## Instructions for the task
Repeat the listing exactly as given, omitting every image.

## Available data
· · ·
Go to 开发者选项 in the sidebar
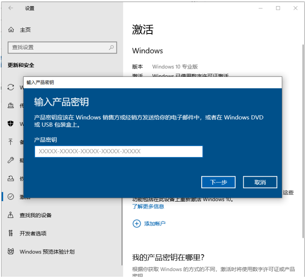 [33, 233]
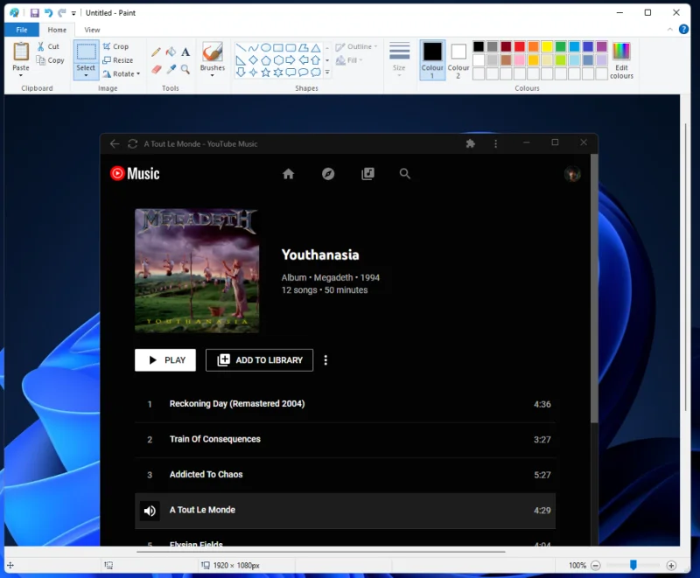Select the Magnifier tool
This screenshot has height=578, width=700.
point(185,68)
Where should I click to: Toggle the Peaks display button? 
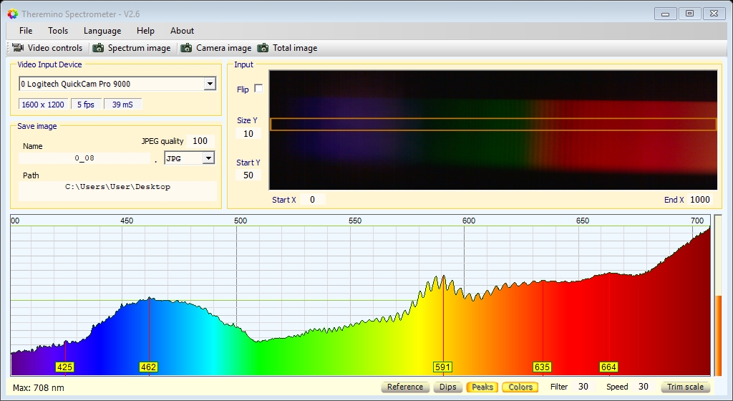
· · ·
## Answer to this exercise
Go to 开发者选项 in the sidebar
 [33, 233]
Select the Magnifier tool
This screenshot has height=578, width=700.
point(185,68)
Where should I click to: Toggle the Peaks display button? 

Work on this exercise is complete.